Document section section start
Startup Spotlight: Sisense’s Big Data Analytics
Updated · Mar 20, 2015
If there is one trait that distinguishes successful startups from less successful ones, it is coming up with the right idea at the right time. Even the best ideas will not take off if the market is not ready for them.
While still in high school, two of the founders of Israeli Big Data startup Sisense created a tool called MDX Builder that helped users creating database queries avoid logic problems and syntax errors. Neither the tool nor BiSense, the company they created to sell it, succeeded, perhaps because the concept of Big Data analytics had yet to capture the collective imagination of companies everywhere.
Elad Israeli and Eldad Farkash continued to tweak the idea, however, after they met like-minded friends pursuing computer science degrees at university. The group of pals turned in a revised tool for a class project. When a professor gave them an A-plus on the project, the fledgling entrepreneurs decided to found a new company called SiSense. (The lowercase “s” came later.)
Sisense operated in stealth mode from roughly 2004 until 2010, said Sisense Chief Evangelist Adi Azaria, one of the company's five founders, with a handful of employees and “almost no funding.” In about 2008 the men came up with the idea for Elasticube, an analytics database that utilizes a combination of RAM, disk and CPU in a way that enables a single commodity server to handle huge amounts of data.
On a Growth Tear
In 2010 Sisense got its first infusion of venture capital, $4 million in series A financing from Genesis Partners (Israel), Opus Capital (U.S.) and an original angel investor. Since then, buoyed by the rising interest in Big Data analytics, the company has been on a steep growth trajectory.
Document section section end
Provided data section start
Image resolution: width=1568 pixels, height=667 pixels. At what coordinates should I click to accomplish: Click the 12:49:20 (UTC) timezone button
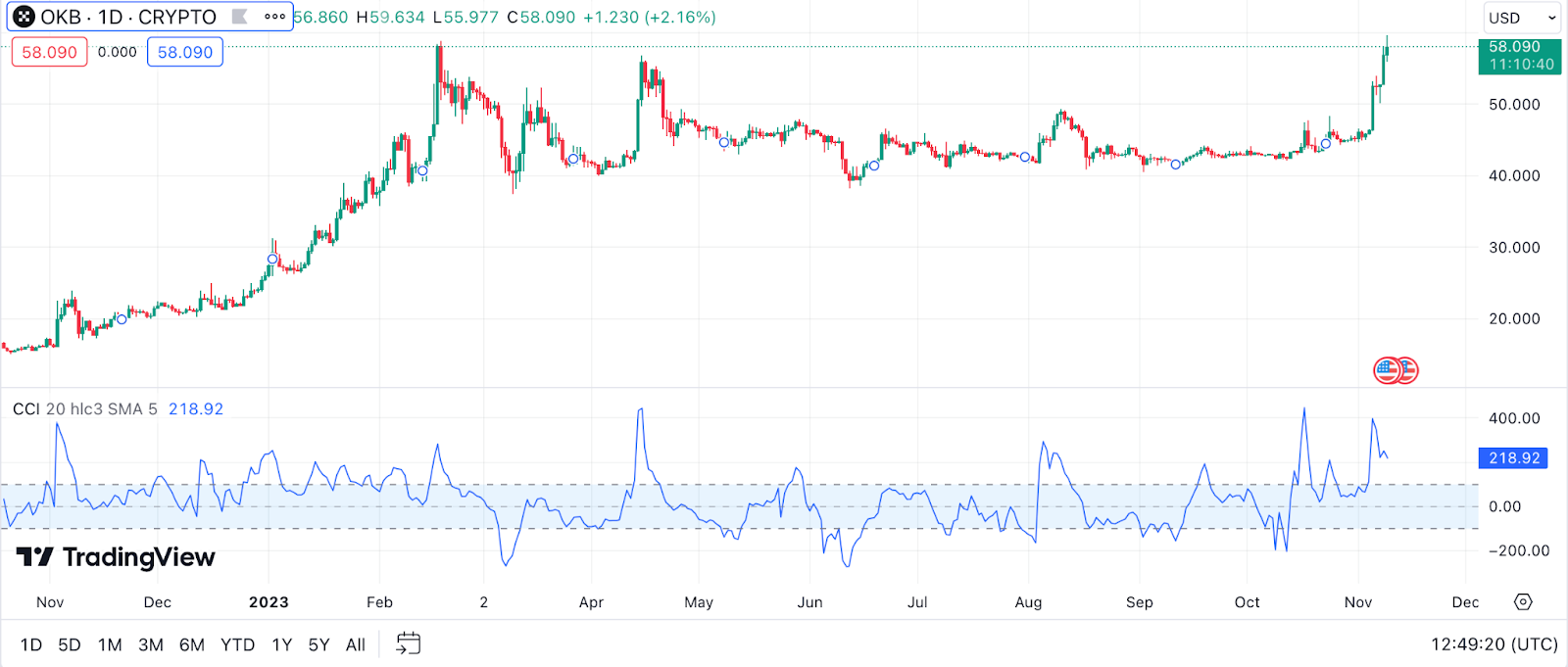click(x=1494, y=644)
Provided data section end
**Work instructions**
A - Reproduce the portion of the Sisense article running from "On a Growth" up to and including "steep growth trajectory.", word for word.
B - Continue the Sisense startup article from the point where it ends.

**Answers to this exercise**
A -
On a Growth Tear
In 2010 Sisense got its first infusion of venture capital, $4 million in series A financing from Genesis Partners (Israel), Opus Capital (U.S.) and an original angel investor. Since then, buoyed by the rising interest in Big Data analytics, the company has been on a steep growth trajectory.

B -
Last year was a huge one for Sisense. It snagged a $30 million series C funding round in June, bringing its total investment to $44 million. Subscription revenues tripled for the fourth straight year. It earned several accolades, including a spot on Gartner's Cool Vendors in Analytics 2014 list. It also tweaked its branding, lowercasing the second “s” in its name and redesigned its website for a more professional look.
Gearing up for further growth, Sisense recently hired a new CEO, Amir Orad. He co-founded a cybersecurity company that was acquired by RSA Security and later grew business almost sixfold while serving as CEO at NICE Actimize.
Sisense's goal, Azaria said, is to “become one of the top players in the data analytics market within two years.” While that sounds ambitious, Azaria said it's doable thanks to the company's unique technology and comprehensive solution.
Unusual Approach to Big Data Analytics
Sisense is one of only a handful of companies that address both the back end and front end of Big Data analytics, Azaria said, noting that competitors like Tableau Software and Qlik focus on front-end data visualizations. “Doing visualization is easy. The real challenge is to make sense of different data sources, create connections between them and allow business users to analyze it,” he said.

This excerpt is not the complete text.